C'est cela, il ne faut pas que la technologie devienne l’unique prisme à travers lequel on pense nos besoins et nos objectifs. Il faut résister à la tentation de considérer comme un progrès automatique tout gain de performance ou d’efficacité, pour reprendre la main et réfléchir aux besoins de manière plus globale. L’encyclique fournit d’importantes ressources pour cela. Elle nous rappelle, par exemple, qu’un gain en efficacité de production n’est pas un authentique progrès s’il se fait au prix d’une souffrance injuste d’une partie de l’humanité (principe du bien commun). On peut directement appliquer cette réflexion aux « travailleurs du clic » qui doivent filtrer les réponses parfois affreuses des IA génératives.
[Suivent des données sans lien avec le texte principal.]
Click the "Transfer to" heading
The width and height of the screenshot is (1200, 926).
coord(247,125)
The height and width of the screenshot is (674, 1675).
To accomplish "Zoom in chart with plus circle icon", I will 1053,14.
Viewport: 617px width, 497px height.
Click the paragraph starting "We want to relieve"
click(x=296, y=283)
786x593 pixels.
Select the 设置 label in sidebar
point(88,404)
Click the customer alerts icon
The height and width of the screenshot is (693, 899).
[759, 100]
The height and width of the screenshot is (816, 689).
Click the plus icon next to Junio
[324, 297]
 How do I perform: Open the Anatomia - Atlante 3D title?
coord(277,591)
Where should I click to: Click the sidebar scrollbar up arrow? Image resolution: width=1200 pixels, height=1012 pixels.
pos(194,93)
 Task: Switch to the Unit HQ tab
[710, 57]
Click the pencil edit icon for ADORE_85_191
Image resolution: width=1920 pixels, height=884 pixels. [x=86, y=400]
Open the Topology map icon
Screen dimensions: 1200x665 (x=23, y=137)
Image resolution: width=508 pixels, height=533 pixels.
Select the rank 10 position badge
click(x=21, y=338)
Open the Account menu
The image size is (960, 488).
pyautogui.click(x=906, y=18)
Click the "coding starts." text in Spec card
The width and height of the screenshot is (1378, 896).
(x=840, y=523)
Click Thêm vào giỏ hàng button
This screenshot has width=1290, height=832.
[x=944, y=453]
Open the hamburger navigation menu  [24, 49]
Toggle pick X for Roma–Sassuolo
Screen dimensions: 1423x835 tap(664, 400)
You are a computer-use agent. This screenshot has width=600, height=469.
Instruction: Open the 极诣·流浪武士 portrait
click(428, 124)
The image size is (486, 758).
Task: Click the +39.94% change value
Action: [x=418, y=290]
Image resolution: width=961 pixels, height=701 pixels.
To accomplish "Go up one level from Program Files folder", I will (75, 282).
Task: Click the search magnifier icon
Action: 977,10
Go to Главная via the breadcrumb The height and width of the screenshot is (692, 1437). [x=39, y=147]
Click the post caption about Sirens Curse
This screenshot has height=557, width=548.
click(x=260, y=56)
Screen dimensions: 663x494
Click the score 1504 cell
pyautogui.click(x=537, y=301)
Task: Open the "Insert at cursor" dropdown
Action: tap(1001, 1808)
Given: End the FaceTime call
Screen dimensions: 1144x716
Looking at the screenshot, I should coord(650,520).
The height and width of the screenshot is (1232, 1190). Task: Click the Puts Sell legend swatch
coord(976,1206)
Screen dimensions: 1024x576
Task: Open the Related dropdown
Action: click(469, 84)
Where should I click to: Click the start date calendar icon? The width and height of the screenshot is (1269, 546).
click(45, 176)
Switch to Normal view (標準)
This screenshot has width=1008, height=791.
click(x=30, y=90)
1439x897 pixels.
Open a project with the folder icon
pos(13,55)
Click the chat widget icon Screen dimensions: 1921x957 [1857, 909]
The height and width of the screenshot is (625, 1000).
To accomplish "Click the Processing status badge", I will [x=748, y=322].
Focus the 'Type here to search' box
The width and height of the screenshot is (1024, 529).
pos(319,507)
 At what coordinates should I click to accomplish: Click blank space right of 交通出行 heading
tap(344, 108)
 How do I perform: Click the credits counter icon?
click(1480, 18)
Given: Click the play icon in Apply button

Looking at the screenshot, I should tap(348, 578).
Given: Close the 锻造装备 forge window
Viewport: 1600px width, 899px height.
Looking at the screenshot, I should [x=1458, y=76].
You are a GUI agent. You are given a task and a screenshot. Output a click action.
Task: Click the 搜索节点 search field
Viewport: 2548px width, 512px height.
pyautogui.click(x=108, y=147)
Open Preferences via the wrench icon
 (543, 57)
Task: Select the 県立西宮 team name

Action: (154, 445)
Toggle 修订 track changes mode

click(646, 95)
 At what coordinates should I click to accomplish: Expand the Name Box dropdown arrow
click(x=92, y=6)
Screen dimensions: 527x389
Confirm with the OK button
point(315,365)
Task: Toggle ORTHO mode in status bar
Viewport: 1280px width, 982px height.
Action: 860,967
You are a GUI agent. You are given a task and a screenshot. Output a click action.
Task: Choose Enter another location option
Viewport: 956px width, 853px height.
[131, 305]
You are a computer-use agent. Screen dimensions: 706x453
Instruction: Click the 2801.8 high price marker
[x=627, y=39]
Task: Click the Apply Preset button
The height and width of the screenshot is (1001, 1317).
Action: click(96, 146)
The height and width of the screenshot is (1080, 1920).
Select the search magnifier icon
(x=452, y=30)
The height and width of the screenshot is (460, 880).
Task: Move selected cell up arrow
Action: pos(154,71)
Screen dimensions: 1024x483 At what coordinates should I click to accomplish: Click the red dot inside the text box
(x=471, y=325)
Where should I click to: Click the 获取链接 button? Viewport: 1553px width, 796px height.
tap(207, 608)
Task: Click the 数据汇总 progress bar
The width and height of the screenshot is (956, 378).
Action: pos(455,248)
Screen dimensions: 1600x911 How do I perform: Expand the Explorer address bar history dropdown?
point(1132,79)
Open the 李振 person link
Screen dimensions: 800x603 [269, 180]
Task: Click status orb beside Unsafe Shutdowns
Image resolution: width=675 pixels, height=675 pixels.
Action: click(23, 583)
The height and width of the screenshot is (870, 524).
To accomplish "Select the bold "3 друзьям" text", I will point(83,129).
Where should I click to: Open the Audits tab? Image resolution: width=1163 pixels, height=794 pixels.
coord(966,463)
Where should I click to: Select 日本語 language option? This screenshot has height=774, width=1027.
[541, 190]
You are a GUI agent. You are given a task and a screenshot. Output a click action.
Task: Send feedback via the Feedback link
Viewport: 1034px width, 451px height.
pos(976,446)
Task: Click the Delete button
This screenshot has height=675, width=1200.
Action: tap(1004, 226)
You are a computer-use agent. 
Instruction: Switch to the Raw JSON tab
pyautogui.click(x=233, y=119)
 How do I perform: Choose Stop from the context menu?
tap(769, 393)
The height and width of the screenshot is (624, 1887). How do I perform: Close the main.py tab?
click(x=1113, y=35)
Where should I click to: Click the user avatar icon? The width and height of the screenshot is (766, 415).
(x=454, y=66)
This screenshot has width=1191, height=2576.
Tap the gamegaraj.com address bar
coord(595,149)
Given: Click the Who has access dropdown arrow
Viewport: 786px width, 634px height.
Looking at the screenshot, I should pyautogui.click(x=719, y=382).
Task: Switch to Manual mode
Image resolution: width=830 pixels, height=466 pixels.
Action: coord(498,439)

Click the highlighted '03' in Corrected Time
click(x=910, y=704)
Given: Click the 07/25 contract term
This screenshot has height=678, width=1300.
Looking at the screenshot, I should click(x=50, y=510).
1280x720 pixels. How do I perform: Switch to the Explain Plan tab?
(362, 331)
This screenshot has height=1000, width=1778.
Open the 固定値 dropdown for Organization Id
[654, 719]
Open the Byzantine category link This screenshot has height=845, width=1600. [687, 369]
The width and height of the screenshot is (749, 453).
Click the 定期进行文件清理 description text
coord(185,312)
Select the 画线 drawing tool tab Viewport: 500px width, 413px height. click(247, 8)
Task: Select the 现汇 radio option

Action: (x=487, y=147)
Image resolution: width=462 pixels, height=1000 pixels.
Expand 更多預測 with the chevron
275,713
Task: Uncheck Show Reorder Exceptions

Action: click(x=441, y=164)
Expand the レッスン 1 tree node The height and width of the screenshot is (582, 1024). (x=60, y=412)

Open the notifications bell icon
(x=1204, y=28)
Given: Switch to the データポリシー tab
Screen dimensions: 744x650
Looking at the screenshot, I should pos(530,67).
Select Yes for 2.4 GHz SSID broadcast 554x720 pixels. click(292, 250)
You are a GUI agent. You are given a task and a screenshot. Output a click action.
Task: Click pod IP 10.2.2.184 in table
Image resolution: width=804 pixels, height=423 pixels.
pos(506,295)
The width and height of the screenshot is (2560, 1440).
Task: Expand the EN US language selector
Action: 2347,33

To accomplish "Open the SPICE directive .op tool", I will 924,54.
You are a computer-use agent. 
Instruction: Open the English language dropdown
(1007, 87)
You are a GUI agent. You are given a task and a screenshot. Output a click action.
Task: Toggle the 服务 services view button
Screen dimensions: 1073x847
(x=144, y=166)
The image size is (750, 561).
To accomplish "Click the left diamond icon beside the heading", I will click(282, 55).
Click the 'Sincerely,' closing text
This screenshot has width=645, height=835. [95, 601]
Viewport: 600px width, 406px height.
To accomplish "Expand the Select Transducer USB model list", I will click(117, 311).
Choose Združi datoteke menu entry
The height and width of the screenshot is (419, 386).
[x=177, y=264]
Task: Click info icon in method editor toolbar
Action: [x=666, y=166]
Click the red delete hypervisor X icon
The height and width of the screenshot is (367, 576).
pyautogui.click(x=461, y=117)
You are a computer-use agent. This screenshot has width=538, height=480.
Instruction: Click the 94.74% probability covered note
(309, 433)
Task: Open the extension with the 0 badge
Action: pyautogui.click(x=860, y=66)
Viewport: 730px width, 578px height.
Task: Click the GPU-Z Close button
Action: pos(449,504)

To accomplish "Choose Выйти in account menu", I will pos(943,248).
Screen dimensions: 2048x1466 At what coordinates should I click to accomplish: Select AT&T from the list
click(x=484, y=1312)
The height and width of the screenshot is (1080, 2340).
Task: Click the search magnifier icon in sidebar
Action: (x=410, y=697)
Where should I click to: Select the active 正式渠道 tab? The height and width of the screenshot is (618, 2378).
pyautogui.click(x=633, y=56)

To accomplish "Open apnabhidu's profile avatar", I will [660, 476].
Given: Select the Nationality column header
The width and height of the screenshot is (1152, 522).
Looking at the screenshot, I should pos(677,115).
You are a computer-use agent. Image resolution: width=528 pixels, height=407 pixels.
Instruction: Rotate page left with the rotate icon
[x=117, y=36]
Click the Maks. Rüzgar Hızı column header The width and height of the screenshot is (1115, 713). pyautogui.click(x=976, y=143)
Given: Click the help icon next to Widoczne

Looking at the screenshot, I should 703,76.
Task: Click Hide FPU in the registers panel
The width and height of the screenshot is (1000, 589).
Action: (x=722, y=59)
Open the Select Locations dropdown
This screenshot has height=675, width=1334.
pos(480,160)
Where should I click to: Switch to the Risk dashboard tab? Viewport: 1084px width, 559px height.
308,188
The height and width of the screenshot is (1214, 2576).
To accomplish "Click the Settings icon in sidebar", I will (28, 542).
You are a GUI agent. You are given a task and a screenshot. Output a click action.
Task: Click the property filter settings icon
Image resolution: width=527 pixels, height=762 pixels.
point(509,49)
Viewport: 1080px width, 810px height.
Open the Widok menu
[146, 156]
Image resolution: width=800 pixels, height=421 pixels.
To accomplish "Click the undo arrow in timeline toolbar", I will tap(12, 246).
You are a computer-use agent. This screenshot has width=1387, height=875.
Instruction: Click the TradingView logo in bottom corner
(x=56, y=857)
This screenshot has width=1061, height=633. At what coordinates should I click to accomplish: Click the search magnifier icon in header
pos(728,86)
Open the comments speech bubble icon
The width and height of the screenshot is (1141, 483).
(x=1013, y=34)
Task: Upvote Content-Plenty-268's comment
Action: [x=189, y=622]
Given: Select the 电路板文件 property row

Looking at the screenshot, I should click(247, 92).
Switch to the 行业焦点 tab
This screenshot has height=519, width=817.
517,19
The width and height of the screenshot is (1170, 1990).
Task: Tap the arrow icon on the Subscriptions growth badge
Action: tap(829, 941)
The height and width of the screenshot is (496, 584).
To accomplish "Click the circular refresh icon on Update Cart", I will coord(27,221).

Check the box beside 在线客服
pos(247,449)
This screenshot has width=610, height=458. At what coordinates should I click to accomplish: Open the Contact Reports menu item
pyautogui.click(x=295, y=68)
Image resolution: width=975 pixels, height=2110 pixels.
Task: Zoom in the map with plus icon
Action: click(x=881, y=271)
En outre, en abordant les thèmes du rapport à la vérité, du travail, de la liberté et de la responsabilité, l’encyclique met en avant une spécificité cruciale de l’humain que la machine ne peut pas reproduire : la capacité à prendre des décisions. L’IA ne peut pas décider. En effet, pour être capable de décider dans un sens fort, il faut disposer d’une sorte de libre arbitre. Un ordinateur est, par définition, sur des rails ; on ne veut surtout pas qu'il se comporte différemment de ce qui est prévu. Ce n’est pas le cas avec les êtres humains. Cela signifie que la responsabilité de la prise de décision reposera toujours sur ceux qui peuvent la prendre. Une machine ne peut pas être responsable de quoi que ce soit. L’IA peut être une aide inestimable dans le travail humain de production de connaissances, mais elle ne peut pas produire de connaissance elle-même, en autonomie. L’IA n’entretient pas en elle-même de rapport à la vérité, précisément parce qu’elle n’est pas capable de décider. Et cette faculté est l’un des aspects de la dignité humaine.

En fait, si, techniquement l'intelligence artificielle peut prendre des décisions.

Non ! Quand on dit qu'une IA prend une décision, c'est un abus de langage. Au fond c’est une question sémantique, dont la signification éthique est déterminante. L’informatique, IA incluse, est toujours basée sur un mécanisme qui produit un résultat, et si tout se passe bien, c’est le résultat désiré. Mais lorsqu’on met un ordinateur à la place d’un humain, on remplace une prise de décision authentique par une exécution mécanique d’instructions. Dans l’absolu, je veux bien qu'on parle d’une décision artificielle. Cependant, il faut admettre que cela n’a pas grand-chose à voir avec une décision humaine. En filigrane, il y a la notion de la responsabilité, de l’engagement attendu des humains lorsqu’ils prennent des décisions. Et tout cela est totalement étranger à l’ordinateur et donc à l’IA. Il est crucial de bien faire la distinction.